──────── Material for this exercise ────────

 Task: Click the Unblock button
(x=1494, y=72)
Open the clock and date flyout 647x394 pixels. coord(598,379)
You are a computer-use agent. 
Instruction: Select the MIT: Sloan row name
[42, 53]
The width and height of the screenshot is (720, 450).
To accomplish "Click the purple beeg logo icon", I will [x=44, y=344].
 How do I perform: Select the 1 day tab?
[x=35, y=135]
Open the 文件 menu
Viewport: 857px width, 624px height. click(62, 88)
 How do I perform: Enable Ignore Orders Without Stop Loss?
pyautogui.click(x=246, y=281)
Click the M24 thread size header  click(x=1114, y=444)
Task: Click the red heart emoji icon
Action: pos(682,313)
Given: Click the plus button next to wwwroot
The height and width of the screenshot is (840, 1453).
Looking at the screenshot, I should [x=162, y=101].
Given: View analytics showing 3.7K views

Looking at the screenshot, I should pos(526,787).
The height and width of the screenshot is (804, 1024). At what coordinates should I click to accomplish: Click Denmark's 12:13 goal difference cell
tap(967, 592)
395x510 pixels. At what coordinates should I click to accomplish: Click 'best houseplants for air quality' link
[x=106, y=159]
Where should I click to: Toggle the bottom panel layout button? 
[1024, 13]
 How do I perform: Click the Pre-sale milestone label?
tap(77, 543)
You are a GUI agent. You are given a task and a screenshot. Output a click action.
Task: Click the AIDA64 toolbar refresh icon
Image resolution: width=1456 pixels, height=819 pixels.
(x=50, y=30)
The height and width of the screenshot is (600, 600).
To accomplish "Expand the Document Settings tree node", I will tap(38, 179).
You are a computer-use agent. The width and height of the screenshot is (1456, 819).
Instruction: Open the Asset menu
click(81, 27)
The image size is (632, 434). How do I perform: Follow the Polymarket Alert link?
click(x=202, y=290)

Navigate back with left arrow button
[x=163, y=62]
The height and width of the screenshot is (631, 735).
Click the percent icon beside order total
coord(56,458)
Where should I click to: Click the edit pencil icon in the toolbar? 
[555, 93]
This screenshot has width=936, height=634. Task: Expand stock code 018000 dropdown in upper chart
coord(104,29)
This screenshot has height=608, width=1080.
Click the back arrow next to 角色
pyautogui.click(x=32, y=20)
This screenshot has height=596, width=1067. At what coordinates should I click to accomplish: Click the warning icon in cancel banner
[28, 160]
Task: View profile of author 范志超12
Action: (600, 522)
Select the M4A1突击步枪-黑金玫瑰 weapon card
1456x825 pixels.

────────

Will you write out the stretch from the start of the records through the line that contains "[x=35, y=135]", requests included? Scale every coordinate in the answers by 0.35 and round to whole numbers with halves going up, leaving the numbers in the requests unchanged.

> _Worked answer_:
 Task: Click the Unblock button
(x=523, y=25)
Open the clock and date flyout 647x394 pixels. coord(209,133)
You are a computer-use agent. 
Instruction: Select the MIT: Sloan row name
[15, 19]
The width and height of the screenshot is (720, 450).
To accomplish "Click the purple beeg logo icon", I will [x=15, y=120].
 How do I perform: Select the 1 day tab?
[x=12, y=47]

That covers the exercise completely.